Panorama: Tiger Girl
Margarete suit une formation pour travailler dans la sécurité. Elle fait la connaissance de Tiger, qui va la prendre sous son aile.
JEUNES FILLES EN UNIFORME
Margarete et Tiger ne vivent pas dans un conte de fées : elles vivent dans le monde réel, celui où même dans une des plus grandes villes d'Europe, une fille peut se faire vraiment emmerder si elle traîne seule dans la rue au mauvais moment. Pourtant, Tiger Girl commence bel et bien comme un conte : deux jeunes filles, une blonde sage et une brune explosive, une rencontre fortuite et bam, les riffs de guitares et les couleurs fluos envahissent déjà l'écran pour une relecture pop et (gentiment) punk des archétypes du genre. D'apparence discrète, Margarete souhaite intégrer la police ou, à défaut, suivre une formation dans la sécurité – où elle est d'ailleurs la seule fille. Tiger, elle, a choisi de n'obéir qu'à ses propres lois: elle séjourne dans un squat, vit et couche avec deux mecs à la fois, et ne se laisse pas marcher sur les pieds - surtout pas par les hommes. Tiger déboule dans le monde de Margarete d'abord par un grand coup de latte, pour aussitôt disparaît dans un tunnel de métro... à moins qu'il ne s'agisse d'un trou de lapin?
Fascinée telle Alice, Margaret va entrer sans hésiter dans le monde de Tiger. A ses côtés, elle gagne en assurance et en audace. Comme une super-héroine, elle revêt même une nouvelle identité (elle se surnomme désormais "Vanilla the Killer") et un costume (son uniforme typiquement masculin de gardien de la paix). Les deux tigresses sont désormais lâchées dans Berlin, et les dragueur minables, les bagarreurs bourrés et les harceleurs de rue n'ont qu'à bien se tenir. Réappropriation des uniformes masculins, réappropriation du status quo sexistes (ici ce sont les mecs qui sont à poil sans raison et servent de toy-boys), et réappropriation d'un espace public citadin fait avant tout pour les mecs: le jeu de rôle est violent mais jubilatoire, et si les filles s'y font mal, ce n'est pas pour longtemps... Mais où est la limite du conte de fées pour ces deux filles incroyables qui rendent impunément chaque coup dans un grand éclat de rire contagieux ?
On avait adoré Love Steaks, précédent film (hélas inédit chez nous) du cinéaste allemand Jakob Lass, qui parlait déjà avec originalité de redistribution des rôles homme/femme. Lass a conservé cette thématique ainsi que la méthode de travail qu'il avait crée, le FOGMA, qui laisse beaucoup de place à l’imprévu (tous les dialogues ont été improvisés, donnant lieu à certaines scènes surprenantes).

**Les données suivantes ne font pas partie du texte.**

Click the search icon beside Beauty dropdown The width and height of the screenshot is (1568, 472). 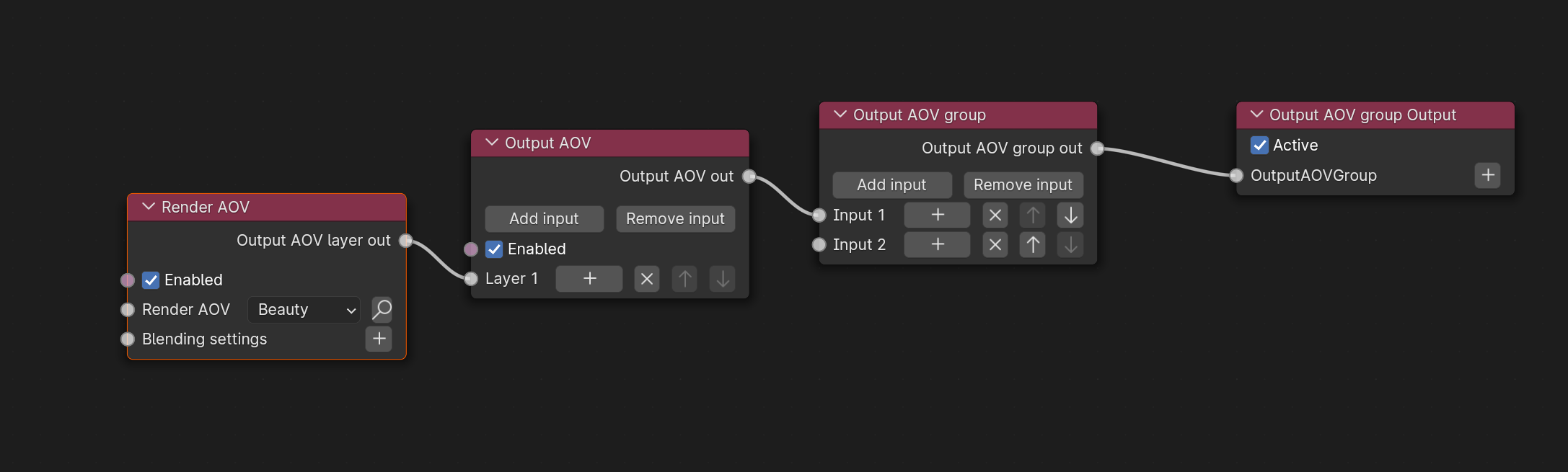(382, 309)
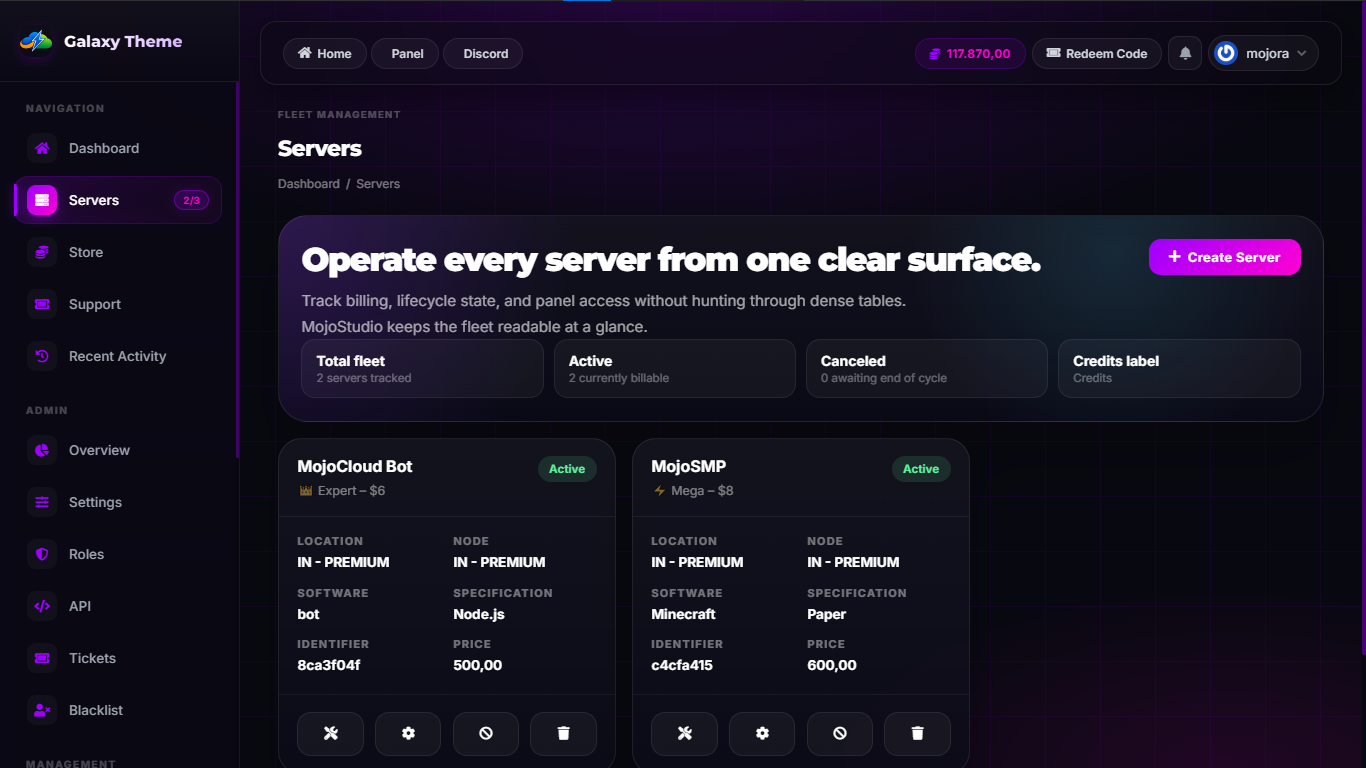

En dehors de ça, Tiger Girl ressemble à un curieux complément de Love Steaks, presque un reflet inversé. Le style naturaliste de ce dernier laisse place à une esthétique clinquante et ludique, où l'on se castagne au ralenti, comme si ces gamines s'imaginaient être dans un clip. Les deux films ont en commun de nous enjoindre à ne pas suivre les règles établies par autrui et à trouver sa propre identité. Or, après des débuts anarchistes, féministes et drôles, le scénario de Tiger Girl rentre étonnamment dans des clous, et se dénoue selon un schéma dramatique un brin convenu.
Là où Love Steaks partait d'un cadre rabattu (un garçon rencontre une fille) pour mieux prendre de court avec subtilité et progression, Tiger Girl explose dès sa première partie, et joue toutes ses cartes avec appétit dès la première manche. Cette pirouette gonflée peine à retomber sur ses pattes dans la deuxième partie (où l'attitude des personnages devient moins crédible), mais impressionne tout de même. Au-delà de l’irrésistible personnage de Tiger (avec son blouson en cuir et son attitude en titane, on dirait un fantasme lesbien sur pattes), le film fait preuve d'une générosité potache excitante.